Rarely do plays come with the warning “Some assembly required,” but Australian playwright Andrew Bovell hands his audience a jigsaw puzzle without a box top picture to guide us. “When the Rain Stops Falling,” named Time magazine’s Best Play of 2010, is an atmospheric, often surreal one act that boldly skips around time and space. It reminds one of the biblically inspired aphorism, “The sins of the father shall be visited upon the son.” In Bovell’s world, the greatest sin committed between generations is silence.

“When the Rain Stops Falling,” which plays through January 28, covers roughly 80 years and the interweaving of two families, one English, one Australian. The narrative in non-linear; the play begins in 2039 when Gabriel York (Travis Reiff), is expecting a visit from the grown son (Bailey Boudreau) he had abandoned as a child. Abandonment runs in the family; the setting jumps to London, 1988, when Elizabeth Law (Connie Cowper) receives a tense visit from her estranged son, Gabriel (Michael Lopetrone). Gabriel’s father had left when he was 7, and Elizabeth has adamantly refused to discuss the circumstances. In his search to “know who he is … Where he belongs” he follows his father’s path to Australia, where he meets the coincidently named Gabrielle York (Ashley Shamoon), a lonely woman with a tragic past. He fathers a child – the Gabriel York who opened the play!
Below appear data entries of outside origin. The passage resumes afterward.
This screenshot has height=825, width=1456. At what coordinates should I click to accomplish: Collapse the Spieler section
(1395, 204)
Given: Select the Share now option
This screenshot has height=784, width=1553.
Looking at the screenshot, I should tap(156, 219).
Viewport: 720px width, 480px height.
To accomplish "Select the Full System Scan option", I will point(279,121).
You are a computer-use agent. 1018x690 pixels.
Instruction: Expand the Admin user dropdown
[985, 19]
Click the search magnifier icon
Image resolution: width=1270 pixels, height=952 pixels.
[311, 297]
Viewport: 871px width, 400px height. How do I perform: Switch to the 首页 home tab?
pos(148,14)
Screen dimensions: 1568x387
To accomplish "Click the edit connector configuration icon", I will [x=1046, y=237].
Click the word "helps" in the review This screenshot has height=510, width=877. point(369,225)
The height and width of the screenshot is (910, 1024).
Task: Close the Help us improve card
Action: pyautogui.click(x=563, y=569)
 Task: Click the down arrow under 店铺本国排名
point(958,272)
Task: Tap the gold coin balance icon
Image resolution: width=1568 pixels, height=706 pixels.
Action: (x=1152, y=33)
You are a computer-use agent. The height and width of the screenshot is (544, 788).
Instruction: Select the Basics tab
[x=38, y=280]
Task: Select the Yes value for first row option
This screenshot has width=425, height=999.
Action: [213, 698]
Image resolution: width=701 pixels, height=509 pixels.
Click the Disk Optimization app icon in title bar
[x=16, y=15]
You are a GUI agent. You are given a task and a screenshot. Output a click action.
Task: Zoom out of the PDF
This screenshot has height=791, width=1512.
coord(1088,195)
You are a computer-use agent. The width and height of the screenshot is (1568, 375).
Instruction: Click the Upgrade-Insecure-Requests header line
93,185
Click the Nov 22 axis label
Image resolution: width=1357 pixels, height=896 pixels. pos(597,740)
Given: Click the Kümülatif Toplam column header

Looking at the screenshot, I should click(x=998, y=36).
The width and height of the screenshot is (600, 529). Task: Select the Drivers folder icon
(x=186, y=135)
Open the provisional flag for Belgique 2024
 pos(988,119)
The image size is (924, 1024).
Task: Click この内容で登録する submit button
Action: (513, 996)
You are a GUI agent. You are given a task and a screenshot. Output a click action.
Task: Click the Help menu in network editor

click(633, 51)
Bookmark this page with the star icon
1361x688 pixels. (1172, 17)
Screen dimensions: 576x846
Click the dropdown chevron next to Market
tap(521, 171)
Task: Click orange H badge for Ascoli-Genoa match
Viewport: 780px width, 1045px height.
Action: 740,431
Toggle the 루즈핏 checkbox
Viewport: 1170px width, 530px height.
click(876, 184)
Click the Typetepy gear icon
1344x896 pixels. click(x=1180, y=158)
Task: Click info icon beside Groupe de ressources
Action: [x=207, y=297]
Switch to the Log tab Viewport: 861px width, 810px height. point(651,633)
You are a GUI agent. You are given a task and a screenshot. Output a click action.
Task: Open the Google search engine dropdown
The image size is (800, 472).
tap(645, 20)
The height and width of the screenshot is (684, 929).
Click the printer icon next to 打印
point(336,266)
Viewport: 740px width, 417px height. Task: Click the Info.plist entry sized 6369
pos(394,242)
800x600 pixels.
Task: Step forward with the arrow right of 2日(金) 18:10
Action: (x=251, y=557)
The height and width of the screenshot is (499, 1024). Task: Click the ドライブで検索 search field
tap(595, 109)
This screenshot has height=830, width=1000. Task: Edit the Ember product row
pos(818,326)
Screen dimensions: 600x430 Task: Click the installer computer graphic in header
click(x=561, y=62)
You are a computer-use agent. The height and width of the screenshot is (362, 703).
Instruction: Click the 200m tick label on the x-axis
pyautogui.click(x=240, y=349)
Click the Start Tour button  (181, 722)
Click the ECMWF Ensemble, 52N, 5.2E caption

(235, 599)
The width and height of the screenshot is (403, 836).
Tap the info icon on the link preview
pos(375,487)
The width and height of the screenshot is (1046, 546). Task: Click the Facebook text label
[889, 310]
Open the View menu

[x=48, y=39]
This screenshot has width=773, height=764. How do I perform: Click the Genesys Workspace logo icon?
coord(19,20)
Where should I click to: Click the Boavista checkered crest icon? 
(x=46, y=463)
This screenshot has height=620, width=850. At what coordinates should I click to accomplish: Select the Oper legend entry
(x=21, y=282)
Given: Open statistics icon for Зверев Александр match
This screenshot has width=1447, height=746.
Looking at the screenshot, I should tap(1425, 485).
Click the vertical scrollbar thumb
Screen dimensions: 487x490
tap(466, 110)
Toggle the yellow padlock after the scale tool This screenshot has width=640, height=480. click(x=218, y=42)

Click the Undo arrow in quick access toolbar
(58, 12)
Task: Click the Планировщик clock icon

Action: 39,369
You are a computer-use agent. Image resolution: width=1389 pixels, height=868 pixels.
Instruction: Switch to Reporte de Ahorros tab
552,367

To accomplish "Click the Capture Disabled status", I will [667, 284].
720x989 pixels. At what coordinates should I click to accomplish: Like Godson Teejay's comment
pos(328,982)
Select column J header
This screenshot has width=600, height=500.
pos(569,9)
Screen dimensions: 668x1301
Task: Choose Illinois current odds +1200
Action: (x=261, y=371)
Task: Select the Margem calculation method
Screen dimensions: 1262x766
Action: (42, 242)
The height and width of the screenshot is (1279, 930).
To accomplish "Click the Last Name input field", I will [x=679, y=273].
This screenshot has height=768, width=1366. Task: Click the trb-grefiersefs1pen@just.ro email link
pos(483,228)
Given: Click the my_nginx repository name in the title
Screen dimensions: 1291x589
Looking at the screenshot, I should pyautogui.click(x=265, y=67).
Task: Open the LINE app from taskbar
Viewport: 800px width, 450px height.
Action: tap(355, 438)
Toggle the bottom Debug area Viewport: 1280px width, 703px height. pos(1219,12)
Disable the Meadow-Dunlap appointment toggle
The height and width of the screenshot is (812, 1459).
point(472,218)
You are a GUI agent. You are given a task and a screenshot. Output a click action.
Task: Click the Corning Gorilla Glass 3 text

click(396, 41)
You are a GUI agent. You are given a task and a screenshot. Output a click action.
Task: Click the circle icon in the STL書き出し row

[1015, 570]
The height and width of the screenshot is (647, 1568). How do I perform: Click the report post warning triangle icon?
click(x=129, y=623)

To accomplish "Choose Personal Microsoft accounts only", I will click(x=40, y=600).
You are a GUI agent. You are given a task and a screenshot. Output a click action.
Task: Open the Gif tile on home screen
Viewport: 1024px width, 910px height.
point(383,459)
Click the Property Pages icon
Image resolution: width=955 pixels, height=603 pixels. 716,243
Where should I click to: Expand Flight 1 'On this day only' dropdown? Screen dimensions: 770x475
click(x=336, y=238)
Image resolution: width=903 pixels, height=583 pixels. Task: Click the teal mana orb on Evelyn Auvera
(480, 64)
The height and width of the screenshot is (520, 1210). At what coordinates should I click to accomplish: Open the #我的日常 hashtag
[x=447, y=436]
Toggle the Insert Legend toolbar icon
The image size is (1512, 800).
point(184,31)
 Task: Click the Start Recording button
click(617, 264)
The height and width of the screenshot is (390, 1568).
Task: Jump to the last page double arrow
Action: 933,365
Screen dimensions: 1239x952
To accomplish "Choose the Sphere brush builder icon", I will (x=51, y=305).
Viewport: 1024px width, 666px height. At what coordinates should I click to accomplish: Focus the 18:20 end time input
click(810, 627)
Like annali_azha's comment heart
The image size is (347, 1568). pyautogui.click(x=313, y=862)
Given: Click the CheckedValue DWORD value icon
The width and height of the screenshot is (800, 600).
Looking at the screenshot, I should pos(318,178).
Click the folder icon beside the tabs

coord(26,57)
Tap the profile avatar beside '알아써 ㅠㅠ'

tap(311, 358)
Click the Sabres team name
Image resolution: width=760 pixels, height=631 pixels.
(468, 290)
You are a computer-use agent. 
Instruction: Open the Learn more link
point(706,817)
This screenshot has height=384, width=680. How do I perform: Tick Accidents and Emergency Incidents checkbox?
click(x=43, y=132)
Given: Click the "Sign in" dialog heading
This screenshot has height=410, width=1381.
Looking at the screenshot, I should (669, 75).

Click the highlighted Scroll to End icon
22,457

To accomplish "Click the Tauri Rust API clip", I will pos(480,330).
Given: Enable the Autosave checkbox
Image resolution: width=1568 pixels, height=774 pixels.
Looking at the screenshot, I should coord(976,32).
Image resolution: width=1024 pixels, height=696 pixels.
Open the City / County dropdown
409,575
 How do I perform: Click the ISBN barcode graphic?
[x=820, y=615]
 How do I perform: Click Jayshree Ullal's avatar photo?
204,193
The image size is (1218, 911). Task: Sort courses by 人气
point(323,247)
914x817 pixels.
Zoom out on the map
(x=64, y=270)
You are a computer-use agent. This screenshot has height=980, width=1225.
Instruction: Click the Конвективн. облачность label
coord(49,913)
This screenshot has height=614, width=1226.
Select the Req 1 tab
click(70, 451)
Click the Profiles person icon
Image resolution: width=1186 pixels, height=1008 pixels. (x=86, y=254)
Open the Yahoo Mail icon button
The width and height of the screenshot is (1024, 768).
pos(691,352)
The delicate weave of Bovell’s plot and characters cannot be easily described. The rapid leaps through time are disorienting, but not disturbing. Warrow’s direction resembles choreography as characters move in and out of scenes, sometimes sharing the stage with a younger or older version of themselves. The performances are thoughtful and deliberate; the artists are exploring the very souls of their characters.

The Ringwald’s program graciously provides a synopsis of scenes – which are duplicated, title card fashion, in Mikey Brown’s nifty videography – so we have a running start of knowing where and when the action is happening. Also in the program is a family tree, but there’s a date wrong on it; one more sign that this is one tough play to understand.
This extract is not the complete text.